With mounting evidence against the possibility of the existence of the red-headed hitchhiker is there any evidence that he does exist.  Back roads are primed for paranormal occurrences.  People often suffer tragic accidents or die in violent ways in these rural setting without streetlights and quick turns that can not be seen until you are on top of them.  Does this particular legend just sound like an established bit of folklore, or is the folklore based on activity that is more common on roads than other places?

Folklorists look for similarities in stories when they create motifs and variants, but evidence of the existence of the hitchhiker in Massachusetts might be gained by looking at what is different in these tales.   Recently reports have been posted on the internet by people claiming to have seen the ghost.  The majority of these can be discounted because the information seems to be a compilation of the rumors heard.  Most do not get the town or physical description right.  If you look at the reports before the area was modernized however, some things stick out.  First, most of the people reporting the occurrences did so with no ulterior motives, and most of the people Robinson interviewed were asked about a separate legend completely and offered the hitchhiker story.  Next, many of the people had never heard the legend and did not know each other.  At times, the phantom has appeared to more than one person which would make a hallucination like the one White talked about near impossible.

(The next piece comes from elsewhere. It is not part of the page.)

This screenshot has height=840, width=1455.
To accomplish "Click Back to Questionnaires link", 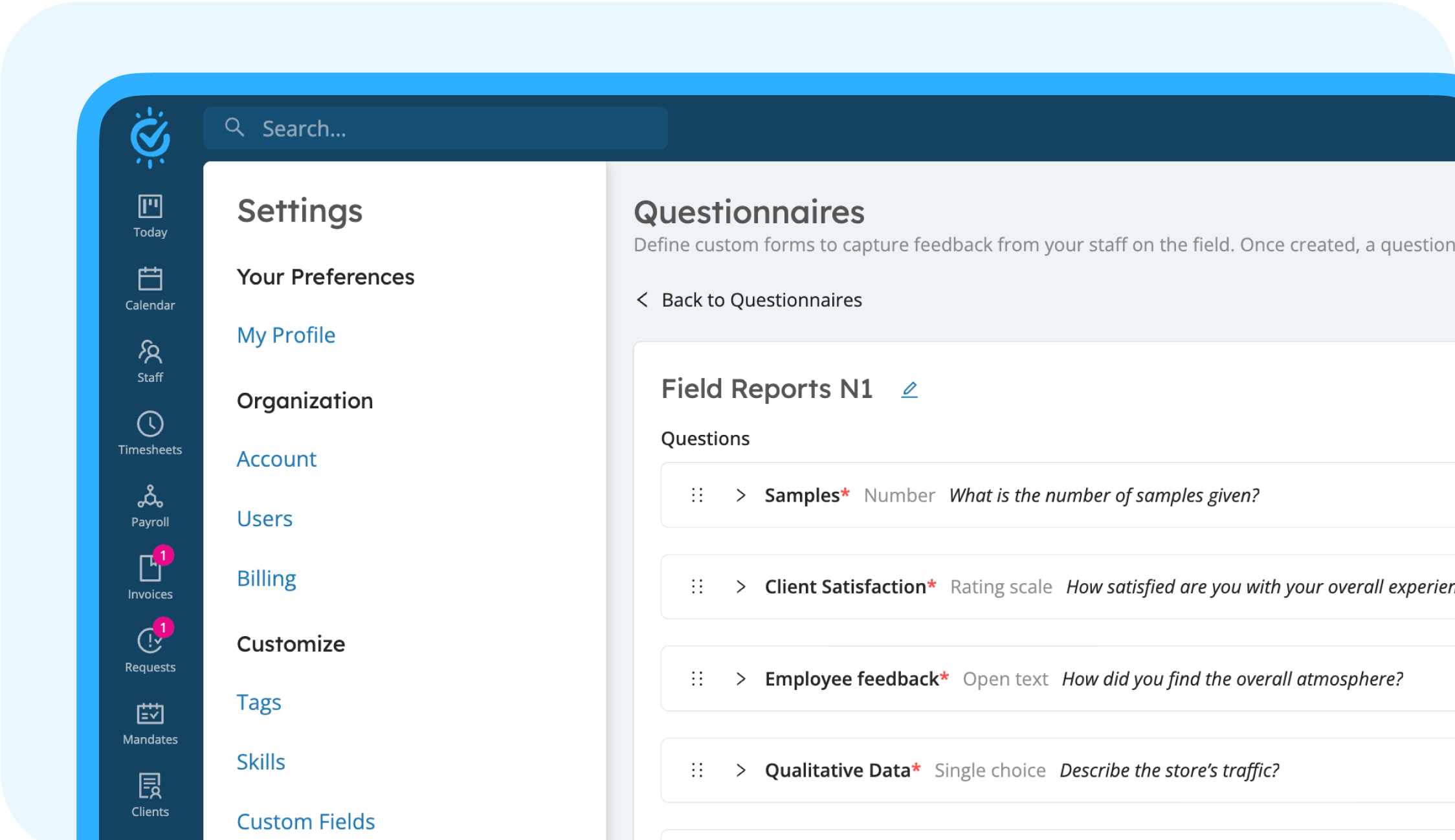I will (x=762, y=299).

Then there is the ghost himself.  He seems unworldly, unlike the people often seen in the urban legend.  He offers no advice or prophetic promises.  In fact, he doesn’t talk.  His goal does not seem to get home but to scare and taunt.  He also has appeared outside cars moving over fifty miles an hour, which shows up in none of the urban myth research.  Lastly, he comes from an area long known to have paranormal activity.

Several employees of the Cumberland farms spoke of the spirit.  They had not seen it themselves, but had heard of the ghost.  One’s brother had been driving alone when he saw him on the side of the road.  He stopped and called out to the man who started to walk towards him.  As he got closer, he faded until he had completely disappeared.

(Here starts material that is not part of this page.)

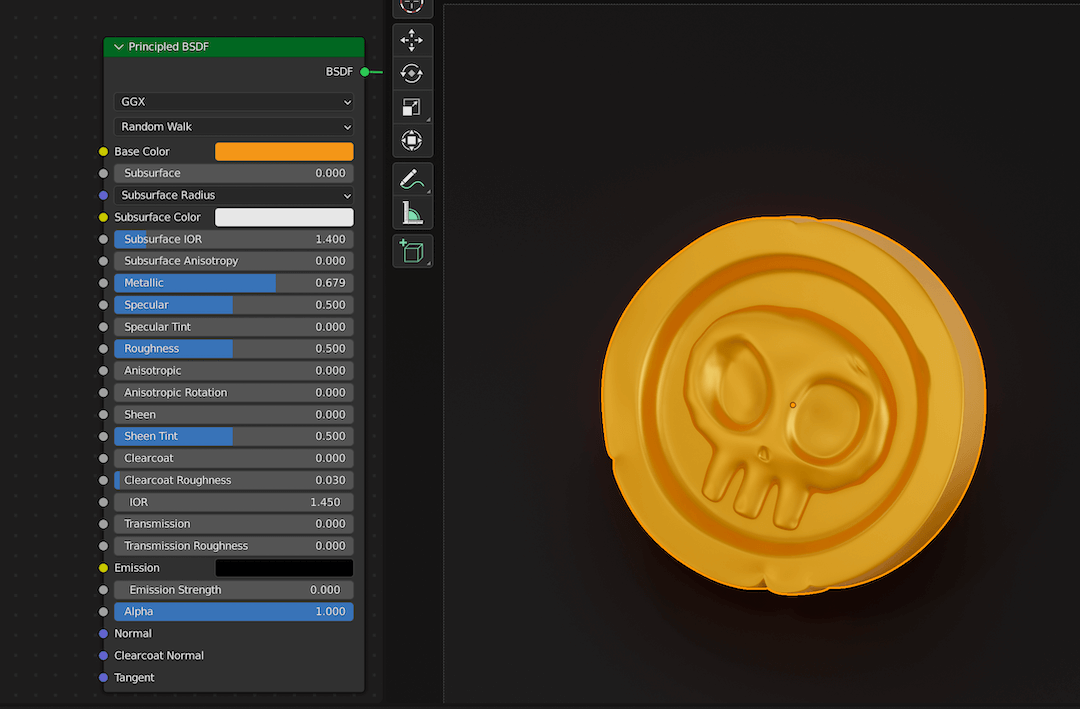
Task: Select the Rotate tool
Action: [x=412, y=73]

One e-mail told of the hitchhiker appearing in the backseat of his car.  He was alone and saw him in the rear view mirror.  The radio started to scan the stations and then became so loud it shook the car.  The man disappeared and began to laugh on the radio.

Another e-mail offered some possible explanations and clarification on the source and nature of the haunting.  A resident of Rehoboth, the women who sent the e-mail had seen a shadow in her rear view mirror near the area the hitchhiker is known to lurk.  She had conducted interviews herself with people in the area.  Her research found the identity of the spirit might be that of a local farmer who was hit while changing a tire on 44.  His description matches that of the hitchhiker, although his actions during his death do not match traditional hitchhiker stories.  She also identified another aspect of the story might contributes to the legend aspect of the story.  Some people remember a ghost story involving a traveler seen on the road between Redway Plain and Wilmarth Bridge Road.  The name of the street may have helped change the description of the ghost over time, creating the legend that endures today.

There is no physical evidence that the Red-Headed Hitchhiker on Route 44 is real, and that might be enough for the skeptics among us.  He has never been recorded by tape or film and never been photographed.  Descriptions of him vary.  He never talks or explains why he might be there.  There is no record of who he might.  Just because his existence can be explained by science and anthropology and superstition doesn’t mean it has been.